In the first condition, the actions of spirits or ʻmagical’ forces is [sic!] sensed as something we experience, as we can the wind, or the elements, or human or animal aggression. The self is ʻporous’, and one can be to different degrees ʻtaken over’ by such ʻmagical’ agencies. By contrast, for the ʻbuffered’ self, the agency here has to be ʻoccult’, that is, it is something one might accept as a hypothetical cause of events which would themselves be ʻnaïvely’ experienced, such as my falling ill, or suddenly losing a capacity I counted on (Taylor 2010, 415).

For Taylor, the buffered secular self entails “a mutual fragilisation of different positions, and the resulting sense of optionality.” The buffered self is cut off from transcendence, restricted to an immanent frame.

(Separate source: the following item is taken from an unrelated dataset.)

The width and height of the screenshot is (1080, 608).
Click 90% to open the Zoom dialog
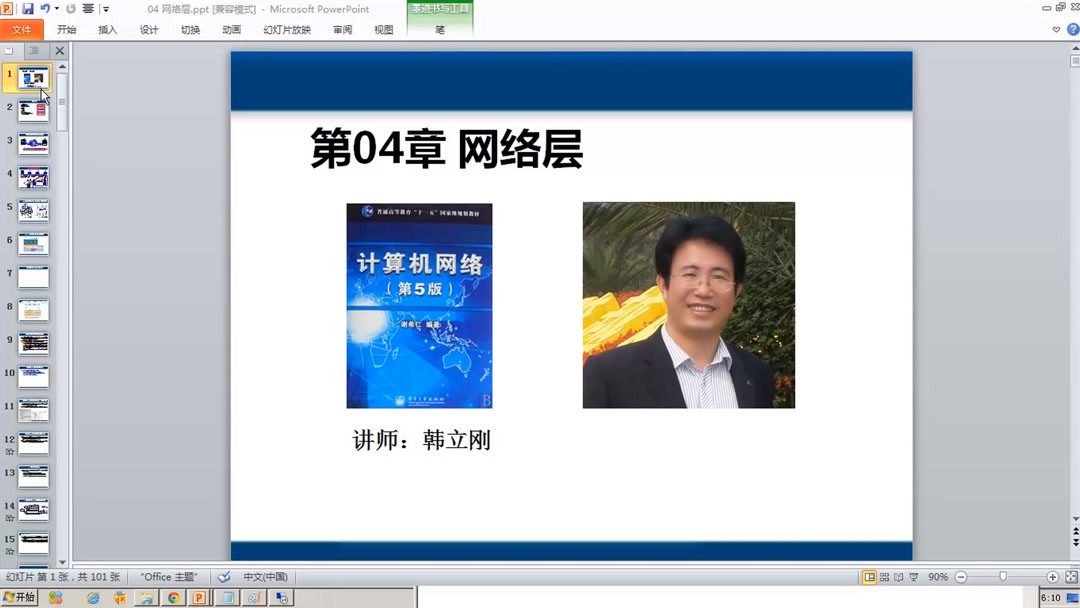pos(938,577)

Liégeois recommends a model of “conditional shared professional secrecy” (Liégeois 2010). His spiritual care model is the specialist-particular/universal (S-P/U). Nevertheless, for practical and ethical reasons, his arguments are helpful for other spiritual care models, too. Not very different from the communication privacy management model (Petronio et al. 2012; Canzona et al. 2015), he addresses the ethical, juridical, and spiritual conflict between confidentiality/non-disclosure and team communication/disclosure and formulates five conditions: (1) the care professionals participate in a clearly defined and identifiable team or network, (2) they perform a common task in care, (3) they are bound by the duty of professional secrecy, (4) they engage in a consultation to ask the patient’s informed consent, and (5) they apply the filter of relevance.

The filter of relevance is particularly important not only for team meetings and oral communication, but also for charting, for electronic documentation, etc. The spiritual caregiver has to choose information of clinical interest. He/she may also check with the patient which information he/she wishes to be disclosed to the caring team.

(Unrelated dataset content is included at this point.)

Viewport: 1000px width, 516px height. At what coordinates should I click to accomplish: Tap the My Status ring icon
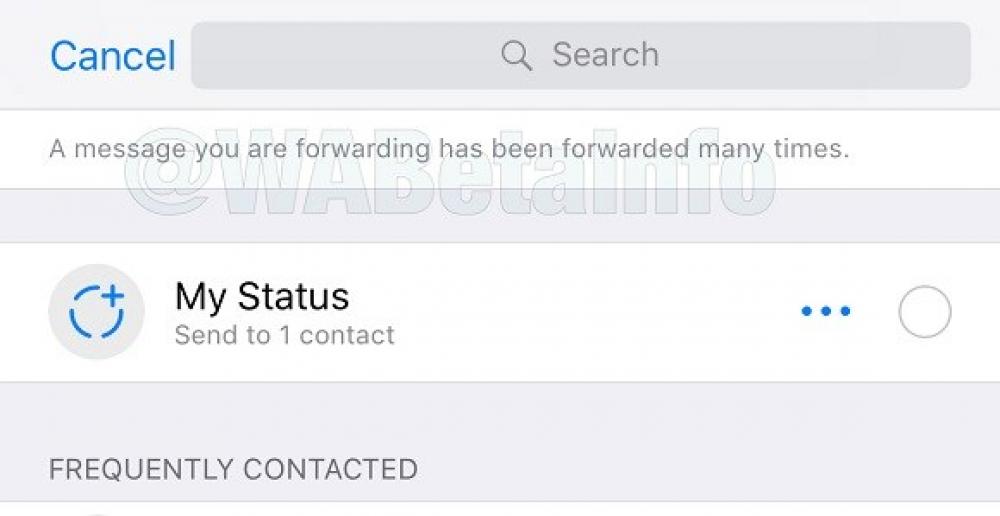click(96, 312)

5 Possible Intrapersonal Conflicts

Coping with conflicts, navigating between and balancing spiritual confidentiality and disclosure may provoke shame in an interpersonal or group setting, e.g. when the team or a reporting team member experiences voyeurism, perhaps in an ambivalence between avoiding and desiring it.

As a matter of course, shame is still more salient when a person such as the patient is vulnerable. In a dual relationship, shame may be tolerated or it may even permit a certain intimacy, e.g. in basic nursing acts or in a respectful medical examination.

As we saw, the human being is “boundary-realising ” and may shamefully perceive the fragility of its body and soul. Respecting shame is of immense importance not only in a romantic relationship but also in every helping or therapeutical professional relationship.

When boundaries are threatened or need protection, shame arises: this is particularly true for the health professionals’ and patients’ boundaries in the sphere of religion and spirituality. According to Charles Taylor, the secular self loses its “porosity” and protects itself by “buffering” and by multiplying spiritual options (Taylor 2007). When the patient’s spiritual quest is not only listened to (in a conversation with his or her doctor), but also communicated within the caring team or even documented in a chart, this may provoke “porosity-anxiety” on the part of the patient.

6 Mystery Is More Important than Mastery

Contemporary healthcare must get to grips with numerous problems, which humanity has faced for centuries without the hope of healing or even alleviation. To this end, it is important that our intention is to understand a sick person and to share this understanding in the caring team.

What the paediatrician and psychoanalyst Winnicott calls “incommunicado” (Winnicott 1960/1990, 186) is, anthropologically speaking, the mystery of the human being (Plessner 1969). In this contribution, I have reflected upon the conflicts between non-disclosure and disclosure in spiritual care, and upon a responsible boundary management. The ultimate boundary protects the self’s core, the incommunicado.